Representing your country

A few weeks ago I had a strange conversation on QQ (a Chinese instant messaging software that is widely used, even for work). One of my Chinese colleagues in our Shenzhen office asked me, out of the blue:

“Marta, you are from Spain, right?”.

“Yes”, I replied. “Why do you ask?”.

“It’s just that we were here talking about the people from your department, and we all agreed you were the nicest one. And it must be because you are from Spain, and Spanish people are all very friendly”.

I was kind of amused and didn’t want to burst his bubble. Are all Spanish people very friendly? Unfortunately not, I’m afraid. We also have rude, nasty and unprofessional people, like everywhere! I don’t even know most of my Shenzhen colleagues in person, and the ones I know is just because I talked to them for 20 minutes when I joined the company’s New Year Party back in February. So they were mostly considering me nice on a professional level. Yes, I obviously reply when you send me a message and if you need me to do something I do it! But I thought everybody was like that!

Anyway, being stereotyped as nice is good, I guess?

I remembered about this incident today when I saw this piece of news: a bunch of foreign students acting like drunk monkeys on the subway. It is not known which nationalities they were, but I can imagine the reaction of the Chinese people who saw it or read the news: those wild foreigners! In the same way many Chinese feel ashamed when some of their compatriots let their kid pee or poo in unappropriate places, I also feel ashamed when foreigners do stupid things in China. Because they make us all look bad and then online you read things like “all the foreigners that come to China are losers back home”.

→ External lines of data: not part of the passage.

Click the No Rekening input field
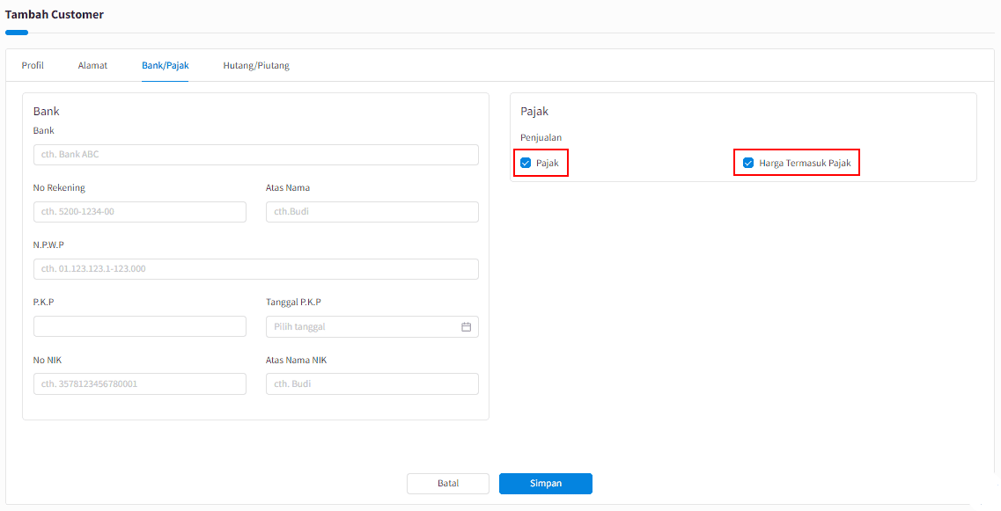140,212
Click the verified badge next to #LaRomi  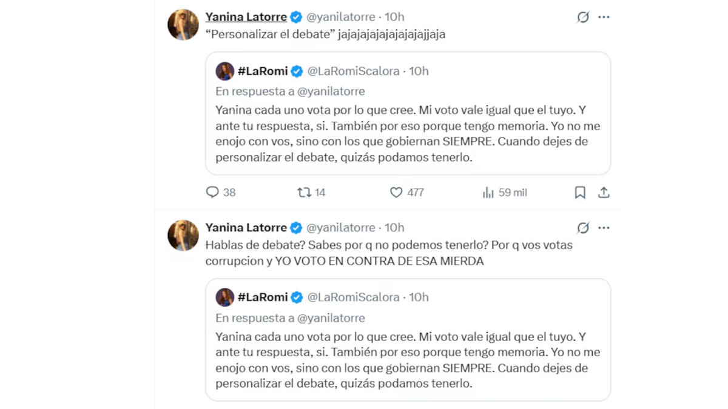(x=297, y=71)
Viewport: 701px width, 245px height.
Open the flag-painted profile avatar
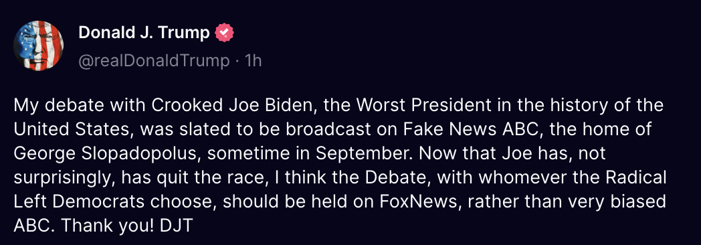38,46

I never do stupid things in public places, mostly because I don’t drink, but also because I don’t like bothering people. Besides, living in a foreign country, you also need to consider that how you act, what you say, how you treat people, can be regarded by others as a portrayal of all your countrymen/women.

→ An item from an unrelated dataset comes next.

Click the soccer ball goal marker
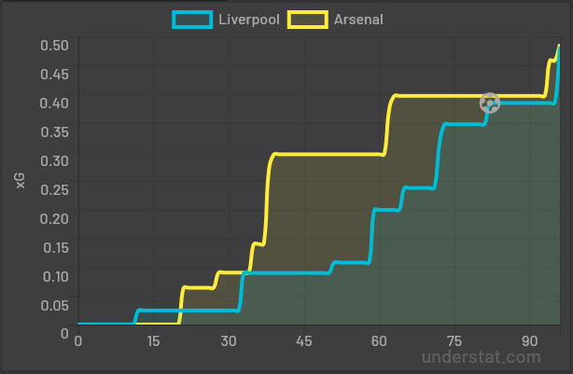The image size is (573, 374). tap(490, 103)
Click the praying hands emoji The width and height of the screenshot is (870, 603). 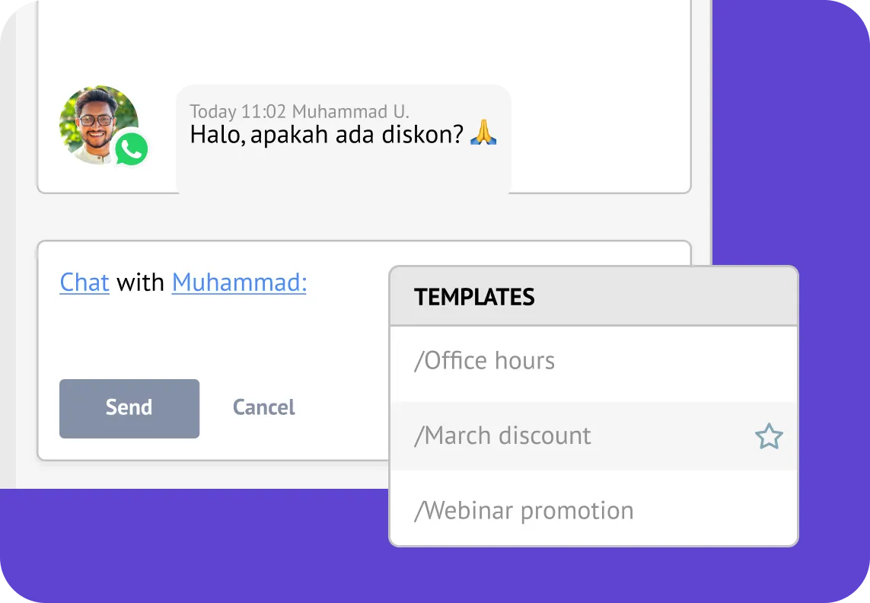pos(483,135)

I will tell you something bad about Spanish people: many of them don't pick their dog's droppings! Or at least when I was living in Spain. I particularly remember the streets around my college in Granada were disgusting!  Me? I pick them, of course!

I will tell you something bad about Spanish people: many of them don’t pick their dog’s droppings! Or at least when I was living in Spain. I particularly remember the streets around my college in Granada were disgusting!
(If this has changed in recent years I would love to know!).
Me? I pick them, of course!

 

What do you think? If you live abroad, do you think you might be unthinkingly representing your country on your everyday life?